◆ **EXERCISE DETAILS**: Starting from the first line below, count the lines carrying the string "arrow" and answer with the count by itself.

START DATA FOR THIS TASK

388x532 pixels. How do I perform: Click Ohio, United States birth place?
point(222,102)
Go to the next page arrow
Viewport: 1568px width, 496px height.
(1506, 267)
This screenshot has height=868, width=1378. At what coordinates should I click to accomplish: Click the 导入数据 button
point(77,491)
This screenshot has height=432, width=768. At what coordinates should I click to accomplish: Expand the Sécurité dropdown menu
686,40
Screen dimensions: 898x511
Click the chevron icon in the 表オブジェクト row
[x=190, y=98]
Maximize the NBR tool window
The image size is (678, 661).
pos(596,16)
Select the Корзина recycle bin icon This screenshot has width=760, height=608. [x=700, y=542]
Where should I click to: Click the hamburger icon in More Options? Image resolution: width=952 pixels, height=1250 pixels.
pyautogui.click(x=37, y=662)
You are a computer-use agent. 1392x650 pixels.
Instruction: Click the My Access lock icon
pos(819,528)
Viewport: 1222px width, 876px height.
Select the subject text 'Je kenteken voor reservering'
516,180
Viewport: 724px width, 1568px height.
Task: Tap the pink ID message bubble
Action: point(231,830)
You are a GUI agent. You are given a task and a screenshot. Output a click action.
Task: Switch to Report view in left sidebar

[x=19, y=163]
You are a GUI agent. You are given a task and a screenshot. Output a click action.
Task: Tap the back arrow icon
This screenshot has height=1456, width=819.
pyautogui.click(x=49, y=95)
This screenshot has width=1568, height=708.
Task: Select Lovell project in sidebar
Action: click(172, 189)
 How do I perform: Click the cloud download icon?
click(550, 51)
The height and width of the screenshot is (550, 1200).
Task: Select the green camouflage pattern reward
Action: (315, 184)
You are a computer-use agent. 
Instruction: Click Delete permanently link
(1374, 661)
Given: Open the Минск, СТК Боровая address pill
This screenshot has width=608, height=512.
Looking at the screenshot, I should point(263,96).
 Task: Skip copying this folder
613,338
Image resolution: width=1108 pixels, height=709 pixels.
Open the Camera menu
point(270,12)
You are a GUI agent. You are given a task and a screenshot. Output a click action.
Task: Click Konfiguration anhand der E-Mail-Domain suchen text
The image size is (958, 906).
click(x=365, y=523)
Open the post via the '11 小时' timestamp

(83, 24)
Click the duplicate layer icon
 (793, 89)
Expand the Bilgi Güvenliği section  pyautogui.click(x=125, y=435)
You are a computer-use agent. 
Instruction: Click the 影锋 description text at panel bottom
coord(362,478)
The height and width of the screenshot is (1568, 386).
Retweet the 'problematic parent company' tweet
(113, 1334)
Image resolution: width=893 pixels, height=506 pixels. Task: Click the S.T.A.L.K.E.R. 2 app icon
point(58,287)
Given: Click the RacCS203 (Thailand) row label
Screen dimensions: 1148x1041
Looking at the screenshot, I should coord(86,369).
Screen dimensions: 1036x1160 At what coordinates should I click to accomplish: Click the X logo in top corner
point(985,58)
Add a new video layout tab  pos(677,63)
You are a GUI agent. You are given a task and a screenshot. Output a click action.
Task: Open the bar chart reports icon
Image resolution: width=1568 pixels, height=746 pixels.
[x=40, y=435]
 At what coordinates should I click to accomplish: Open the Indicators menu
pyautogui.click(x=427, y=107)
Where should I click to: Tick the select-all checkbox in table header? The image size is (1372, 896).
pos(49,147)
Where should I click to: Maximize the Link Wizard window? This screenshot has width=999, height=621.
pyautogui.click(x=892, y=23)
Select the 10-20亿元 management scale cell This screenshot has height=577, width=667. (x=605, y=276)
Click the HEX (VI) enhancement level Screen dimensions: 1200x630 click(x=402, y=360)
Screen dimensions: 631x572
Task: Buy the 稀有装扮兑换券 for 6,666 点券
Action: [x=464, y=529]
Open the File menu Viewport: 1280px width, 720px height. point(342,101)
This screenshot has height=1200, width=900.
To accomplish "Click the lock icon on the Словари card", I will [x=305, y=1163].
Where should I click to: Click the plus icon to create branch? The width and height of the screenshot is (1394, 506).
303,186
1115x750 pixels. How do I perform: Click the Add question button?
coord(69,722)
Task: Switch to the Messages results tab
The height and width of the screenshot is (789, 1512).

END DATA FOR THIS TASK

◆ **RESULT OF THIS TASK**: 2